While you may be reading all this thinking that it can be easily explained by the fact that people’s subjective experience of pain means they merely think that they’re getting better, it turns out that far from being a purely subjective occurrence that lies “all in the mind,” researchers are no longer asking if the placebo effect works, but rather, how the placebo effect works.
    
I recently interviewed Fabrizio Benedetti, a leading neurophysiologist from the University of Turin in Italy who spends his working hours trying to determined exactly when, where, and how your beliefs and expectations can induce a physiological response in your body. (Hear the podcasted interview with him at the end of this post.)

Benedetti’s research shows that there exists not one single placebo effect, but rather, many placebo effects which work in different ways. For example, he’s shown that placebos can work in a way similar to morphine by using the endogenous opioid system, the body’s innate pain-relieving system. Another study of Parkinson’s disease patients demonstrated placebos could induce a 200 percent increase in dopamine, which is the chemical in your brain that makes you anticipate pleasure and reward.

As I wrote in my post How My Grandma Accidentally Used Placebo To Fix Her Chronic Pain, another way placebos can work is through a process called “classical conditioning”, which is essentially your body’s way of learning to respond to a stimulus such as a drug. After a while, when researchers switch out the real stimulus for a fake one, your body can respond as if the real one had been administered. For example, a 2007 study opened up a whole can of worms for anti-doping authorities in sports when it demonstrated that athletes given a performance-enhancing drug during pre-competition training could be given a placebo on the day of competition and still experience an increase in pain endurance and physical performance.
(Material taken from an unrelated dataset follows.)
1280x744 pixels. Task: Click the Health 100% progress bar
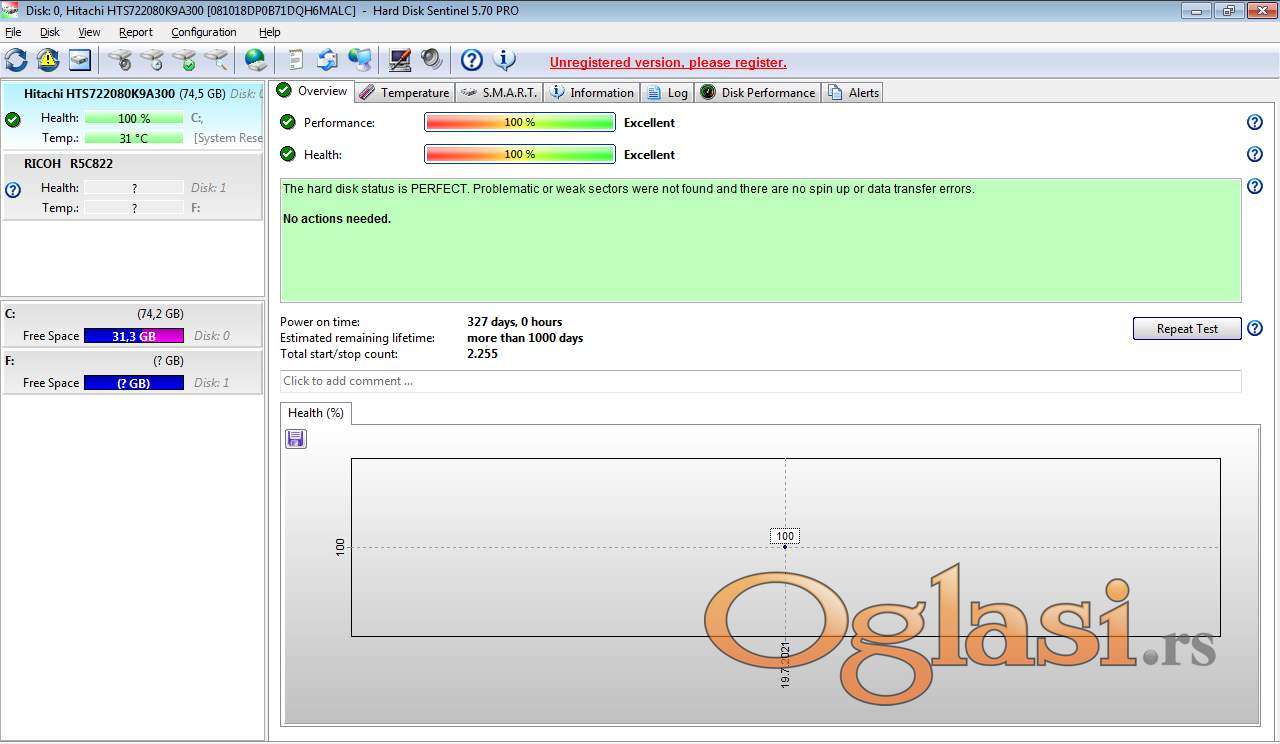pos(519,155)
Classical conditioning has fascinating possibilities when it comes to medicine for sick people. Benedetti recently demonstrated that he could reduce drugs given to people suffering from Parkinson’s disease by first treating them with the anti-Parkinson’s medication apomorphine and then, on a subsequent administration, giving them a fake. When he gave them them the placebo, their body responded as if they’d been given the real drug. “If you give an anti-Parkinson agent on Monday, on Tuesday, on Wednesday, on Thursday, and on Friday, and then on Saturday you replace the real drug with a fake drug, virtually all patients will respond,” Benedetti explained.

All this is not to say that you can be given any fake pill to heal any ailment. Benedetti is careful to highlight that drinking a glass of water or taking a sugar pill to cure a bacterial infection is not likely to work, no matter how much you believe in its power. “There are some conditions in which a placebo response is not present at all. It’s completely absent. There are other conditions in which the placebo response is very important, like depression, pain, movement disorders, and the general neuropsychiatric disorders,” he said.
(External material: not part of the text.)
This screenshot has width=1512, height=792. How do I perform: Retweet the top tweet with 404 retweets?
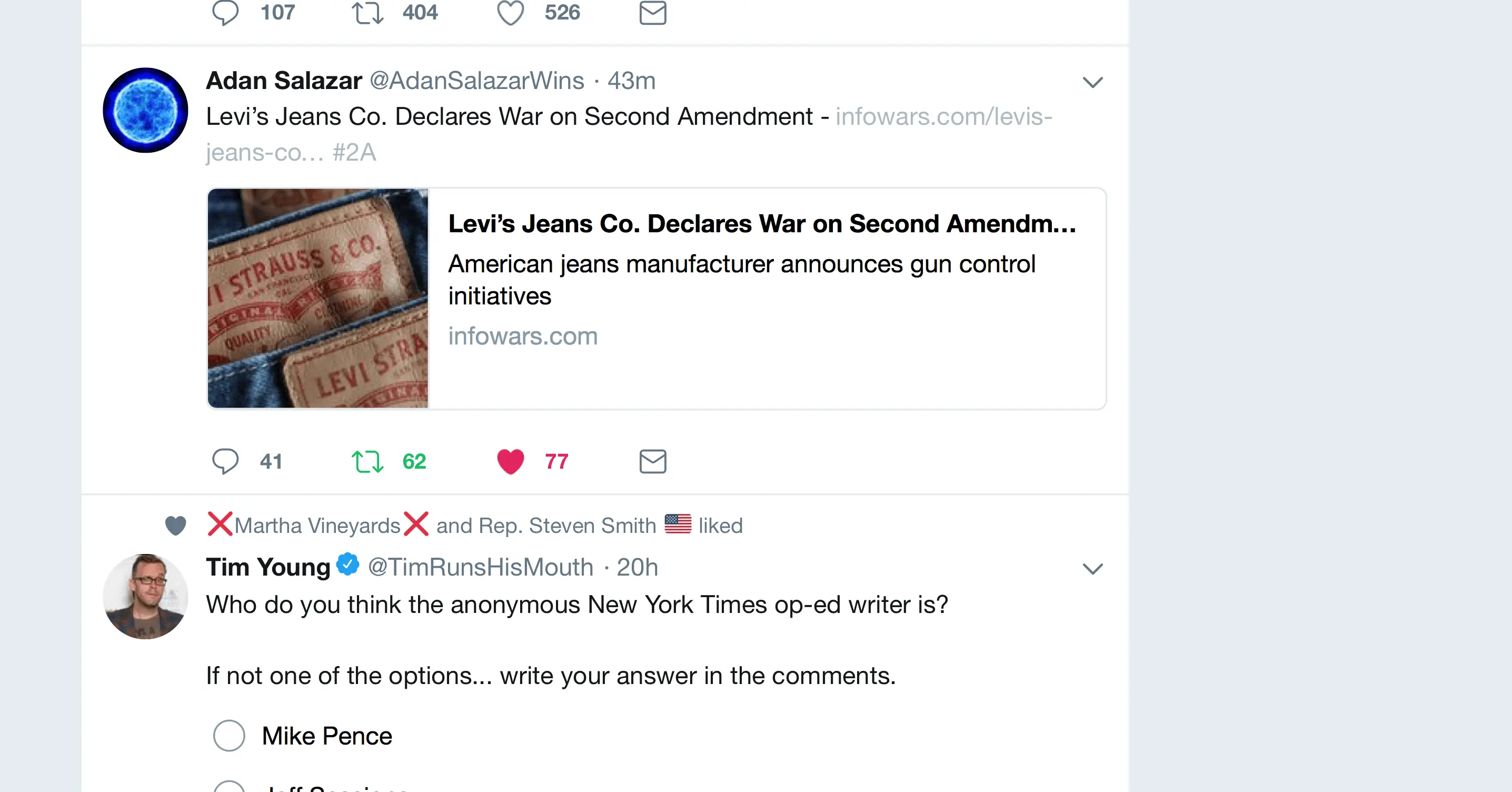pos(367,12)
Compelling as the new science of placebo is, it should not be thought of in any way as a replacement for the active treatments of modern medicine. But the main point here is that although there is still much to discover, there are many ways that your beliefs and expectations could influence your health. If you respond to a placebo it may be because you’ve been conditioned to respond (like the elite athletes and Parkinson’s patients), it may be that pain-reliving chemicals are triggered in your brain, or, as I wrote about in my blog post Does Alternative Therapy Work?, it may be that your doctor has reassured you enough to make you feel less anxious, which improves your mood and makes you feel better.